[Raw data]
++++++++++

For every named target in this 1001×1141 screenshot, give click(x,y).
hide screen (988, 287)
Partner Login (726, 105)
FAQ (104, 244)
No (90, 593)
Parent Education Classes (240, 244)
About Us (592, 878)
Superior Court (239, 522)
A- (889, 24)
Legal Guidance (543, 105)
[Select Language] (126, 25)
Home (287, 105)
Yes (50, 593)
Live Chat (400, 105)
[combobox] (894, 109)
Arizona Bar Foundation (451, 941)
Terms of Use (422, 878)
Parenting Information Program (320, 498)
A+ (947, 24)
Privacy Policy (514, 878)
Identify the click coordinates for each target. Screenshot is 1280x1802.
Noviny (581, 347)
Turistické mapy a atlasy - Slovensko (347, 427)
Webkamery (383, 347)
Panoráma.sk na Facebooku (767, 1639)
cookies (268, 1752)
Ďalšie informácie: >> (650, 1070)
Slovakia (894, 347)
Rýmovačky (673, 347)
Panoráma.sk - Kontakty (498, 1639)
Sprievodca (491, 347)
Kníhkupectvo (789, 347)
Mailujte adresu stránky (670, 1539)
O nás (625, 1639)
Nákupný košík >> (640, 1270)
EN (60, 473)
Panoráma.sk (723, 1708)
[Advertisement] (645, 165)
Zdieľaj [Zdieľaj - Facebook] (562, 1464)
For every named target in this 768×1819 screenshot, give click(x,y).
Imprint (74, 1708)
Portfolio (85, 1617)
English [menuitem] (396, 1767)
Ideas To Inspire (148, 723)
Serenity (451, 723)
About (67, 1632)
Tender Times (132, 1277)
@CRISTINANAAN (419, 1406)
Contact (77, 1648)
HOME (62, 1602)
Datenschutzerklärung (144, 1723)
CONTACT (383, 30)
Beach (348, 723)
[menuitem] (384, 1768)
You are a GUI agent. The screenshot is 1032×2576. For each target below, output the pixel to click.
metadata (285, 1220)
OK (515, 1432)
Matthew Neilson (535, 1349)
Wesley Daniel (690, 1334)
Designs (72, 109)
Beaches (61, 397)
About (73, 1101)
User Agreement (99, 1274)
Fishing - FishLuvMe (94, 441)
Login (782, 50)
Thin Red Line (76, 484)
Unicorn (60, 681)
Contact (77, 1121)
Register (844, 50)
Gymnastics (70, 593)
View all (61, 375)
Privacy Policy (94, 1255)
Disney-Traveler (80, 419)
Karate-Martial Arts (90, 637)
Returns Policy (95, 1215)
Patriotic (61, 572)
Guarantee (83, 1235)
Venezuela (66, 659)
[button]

++++++++++

- [REQUEST]:
Please copy all of the data above line for line, without changing anything.

- [REPLY]:
For every named target in this 1001×1141 screenshot, give click(x,y).
hide screen (988, 287)
Partner Login (726, 105)
FAQ (104, 244)
No (90, 593)
Parent Education Classes (240, 244)
About Us (592, 878)
Superior Court (239, 522)
A- (889, 24)
Legal Guidance (543, 105)
[Select Language] (126, 25)
Home (287, 105)
Yes (50, 593)
Live Chat (400, 105)
[combobox] (894, 109)
Arizona Bar Foundation (451, 941)
Terms of Use (422, 878)
Parenting Information Program (320, 498)
A+ (947, 24)
Privacy Policy (514, 878)
Identify the click coordinates for each target. Screenshot is 1280x1802.
Noviny (581, 347)
Turistické mapy a atlasy - Slovensko (347, 427)
Webkamery (383, 347)
Panoráma.sk na Facebooku (767, 1639)
cookies (268, 1752)
Ďalšie informácie: >> (650, 1070)
Slovakia (894, 347)
Rýmovačky (673, 347)
Panoráma.sk - Kontakty (498, 1639)
Sprievodca (491, 347)
Kníhkupectvo (789, 347)
Mailujte adresu stránky (670, 1539)
O nás (625, 1639)
Nákupný košík >> (640, 1270)
EN (60, 473)
Panoráma.sk (723, 1708)
[Advertisement] (645, 165)
Zdieľaj [Zdieľaj - Facebook] (562, 1464)
For every named target in this 768×1819 screenshot, give click(x,y).
Imprint (74, 1708)
Portfolio (85, 1617)
English [menuitem] (396, 1767)
Ideas To Inspire (148, 723)
Serenity (451, 723)
About (67, 1632)
Tender Times (132, 1277)
@CRISTINANAAN (419, 1406)
Contact (77, 1648)
HOME (62, 1602)
Datenschutzerklärung (144, 1723)
CONTACT (383, 30)
Beach (348, 723)
[menuitem] (384, 1768)
You are a GUI agent. The screenshot is 1032×2576. For each target below, output the pixel to click.
metadata (285, 1220)
OK (515, 1432)
Matthew Neilson (535, 1349)
Wesley Daniel (690, 1334)
Designs (72, 109)
Beaches (61, 397)
About (73, 1101)
User Agreement (99, 1274)
Fishing - FishLuvMe (94, 441)
Login (782, 50)
Thin Red Line (76, 484)
Unicorn (60, 681)
Contact (77, 1121)
Register (844, 50)
Gymnastics (70, 593)
View all (61, 375)
Privacy Policy (94, 1255)
Disney-Traveler (80, 419)
Karate-Martial Arts (90, 637)
Returns Policy (95, 1215)
Patriotic (61, 572)
Guarantee (83, 1235)
Venezuela (66, 659)
[button]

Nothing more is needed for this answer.